Comment by zbentley 4 days ago

3 replies

> Now the government wants to tax them on the company value?

I’m genuinely baffled at the incredulous tone here. Yes, that is exactly what should happen: laws, subsidies, and incentives enable a company to grow and flourish. Then, as the company grows, other laws incentivize it to give some of its state-sponsored affluence back to benefit the country.

Like, sure, the execution of that process is often dysfunctional, but the fundamental contract there does not seem like it should be surprising to people: we don’t have (many) socialist state-owned businesses, but the point of a functioning country is still to provide good things to the people living in it. Not to benefit businesses or a tiny sliver of the population.

That’s why we have everything from income taxes to interstate highways: to distribute wealth and resources to (a flawed approximation of, but it’s still the goal) everyone in the country. That’s just how non-corrupt governments are supposed to work!

carlosjobim 4 days ago

> give some of its state-sponsored affluence back

Then why not tax the military? They are surely the most affluent company of them all, if you take a tally of all their inventory.

If you tax companies based on their size rather than their profits, then you're not going to have any big companies. Any investor or entrepreneur would be a fool to invest in making a big company.

But many endeavours need big companies and big investments. For example power plants. That's a whole lot of value to tax, such affluence! Better redistribute this wealth, and instead have a hundred thousand non-affluent hot dog stands.

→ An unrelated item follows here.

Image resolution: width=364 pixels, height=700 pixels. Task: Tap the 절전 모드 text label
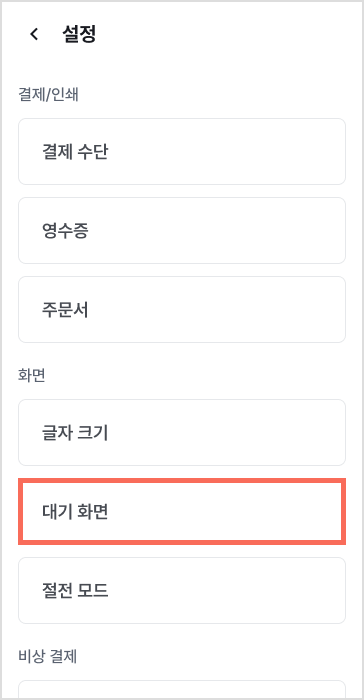(75, 591)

> That’s just how non-corrupt governments are supposed to work!

In practice, every government in the world does not tax companies reinvesting their profit into growth.

  • zbentley 4 days ago

    > why not tax the military?

    Narrowly: because they're a utility funded by taxes, not an independent entity benefiting from tax-funded infrastructure. Having a military for defense/power projection/whatnot is one of the infrastructural benefits of being part of a state (and one of the things that a company that grows in that state "owes" the state tax money for--whether that's owed on growth or just capital).

    Like, do I personally think my country's military should have a vastly different funding profile, incentives, and behavior? Absolutely. But that doesn't change the fundamental dynamic: $state provides $thing (security, clean water, cheap gas, whatever) that makes being in $state good for many people, people who do well financially within $state owe it money back on the basis that their doing well is at least partially a result of $thing being available to them.

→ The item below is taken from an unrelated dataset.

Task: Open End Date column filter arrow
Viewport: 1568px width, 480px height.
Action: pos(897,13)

    > Any investor or entrepreneur would be a fool to invest in making a big company.

    Not true. A growth tax need not be a 100% tax, so growth would still be an advantageous thing to do. Many countries have tax brackets today; that doesn't discourage people from getting rich.

    • carlosjobim a day ago

      What I'm saying is that the high value of a large company is not "affluence".

      An ugly military troop transport might have the same cost / value as a desirable sports car. Not to mention other types of military equipment. But we wouldn't think about that as affluence. Because we know that military equipment are tools with a purpose.

      The same for the value which is locked in within any giant corporation. Of course a large industry is going to have expensive equipment and lots of other investments, which nobody thinks of as "affluence". That is exactly what the money of billionaires is. They own a share of all that ugly equipment, which has no use outside of a big company.